Irfan juga mengungkapkan kebutuhan air di Jakarta meningkat sekitar 3,3 persen setiap tahunnya.
Hal tersebut, katanya, disebabkan oleh meningkatnya nilai konversi air menjadi uap melalui permukaan tanah dan tanaman atau evapotranspirasi, perilaku manusia, dan pertumbuhan populasi.
"Perubahan iklim menyebabkan perubahan pola hujan menjadi berintensitas tinggi dalam waktu yang singkat, yang mengakibatkan perubahan suhu, dan juga mengakibatkan masalah pada sumber daya air," ujarnya.
Tidak hanya di DKI Jakarta, Irfan mengungkapkan hal yang sama juga terjadi di sejumlah wilayah lain di Indonesia, yang bisa dilihat pada kontinuitas, kuantitas, serta kualitas air yang tersedia dalam sebuah sumber air di salah satu wilayah.
Ia memaparkan sejumlah sungai di Pulau Jawa seperti Sungai Ciujung di Banten-Jawa Barat, Cikapundung, Cimanuk, dan Citanduy di Jawa Barat, Bengawan Solo di Jawa Tengah-Timur, serta Brantas di Jawa Timur cenderung mengalami penurunan debit air dari tahun ke tahun.
"Waspada air kita semakin lama semakin berkurang, bisa jadi bom waktu kalau tidak diantisipasi bagaimana mempertahankan sumber daya air tersebut," tegas Irfan.

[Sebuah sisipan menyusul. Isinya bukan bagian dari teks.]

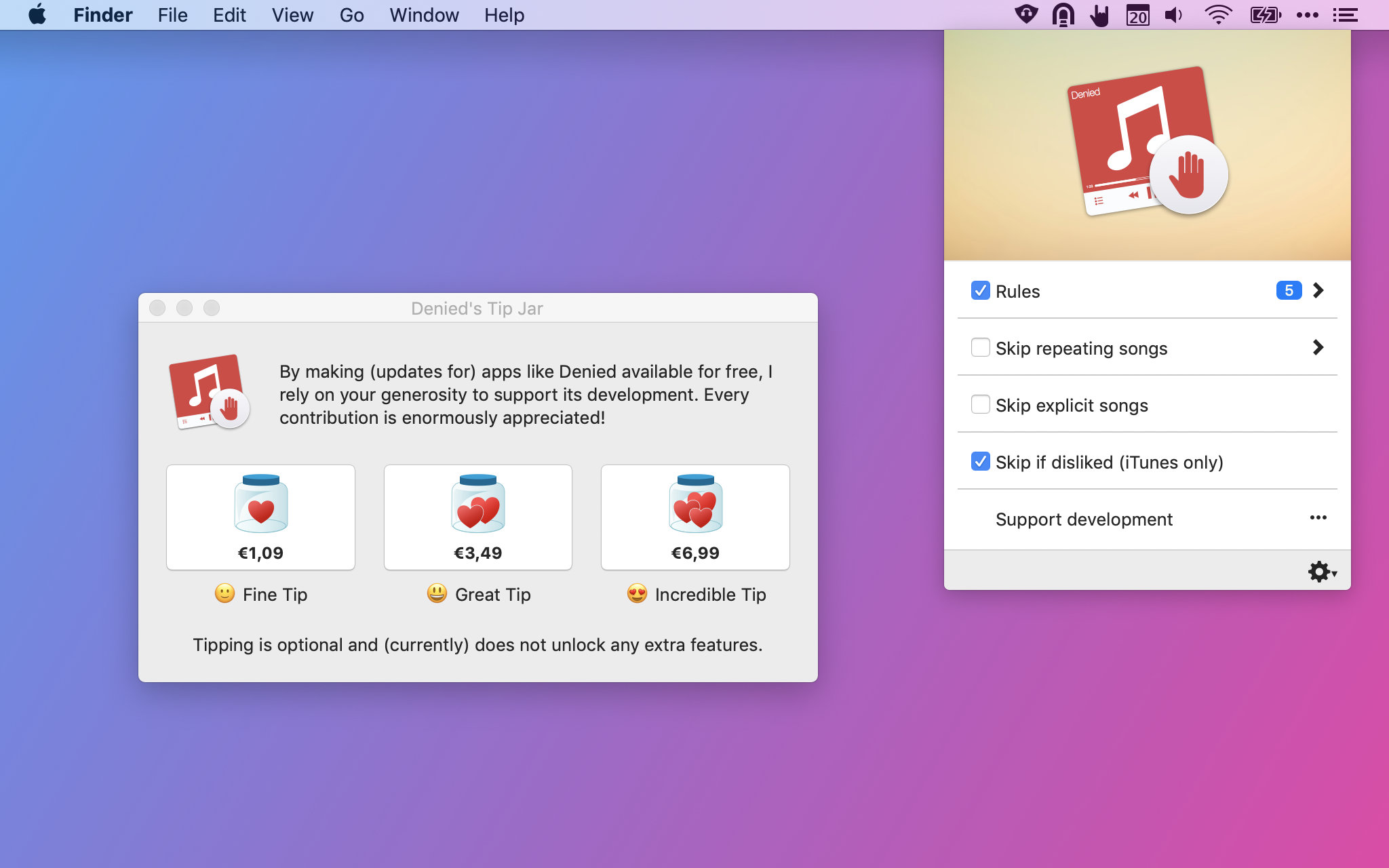This screenshot has width=1389, height=868.
Task: Disable Skip if disliked iTunes only
Action: click(x=980, y=461)
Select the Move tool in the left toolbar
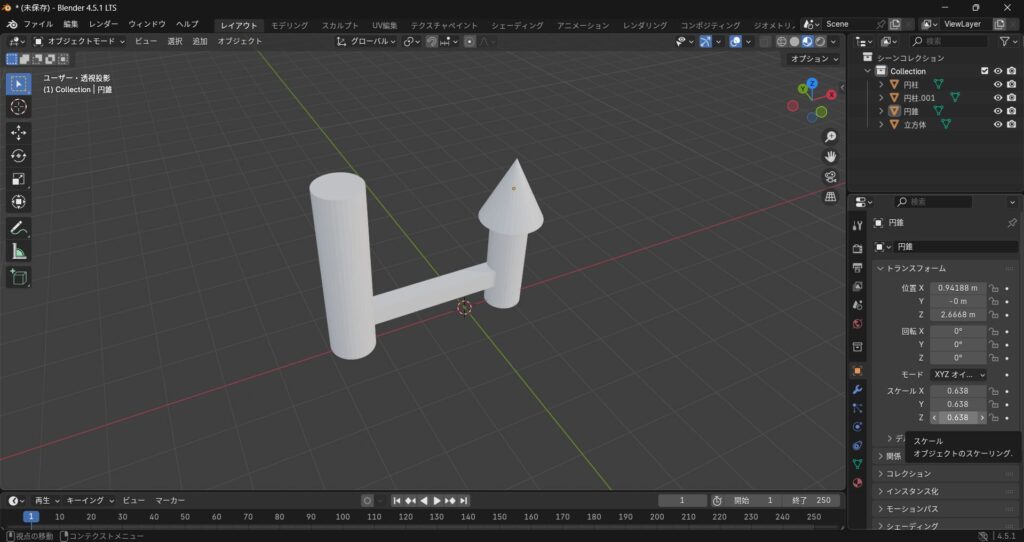The height and width of the screenshot is (542, 1024). 19,131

Karena itu, BRIN tengah melakukan studi Watershed Health Assessment System (WHAS) guna menganalisis terkait kesehatan sumber daya air di suatu wilayah, melalui berbagai indikator seperti hidrologi, tanah, dan sosioekonomi yang salah satunya sudah dilakukan di Daerah Aliran Sungai (DAS) Citarum Hulu di Jawa Barat.
Studi tersebut, kata dia, telah menemukan sejumlah masalah penyebab kurang baiknya kualitas air di daerah tersebut, untuk kemudian dilakukan berbagai solusi berbasis alam seperti rehabilitasi hutan dan lahan, pembuatan kolam retensi dan resapan air, menghindari pelurusan sungai, serta penerapan konservasi air pada berbagai penggunaan lahan.
"Alam ini sebetulnya diciptakan teratur, ada rawa dan bentuk lainnya. Manusia cenderung merubah kondisi alam sesuai keinginannya, seperti di Jakarta ada Rawamangun dan rawa lainnya yang dikeringkan buat perumahan, sehingga banjir karena air berasal dari situ. Kalau dikembalikan fungsinya itu bagus, supaya tidak banjir di hulu dan bisa menyaring air yang tercemar dengan tanaman yang ada," tutur Irfan Budi Pramono.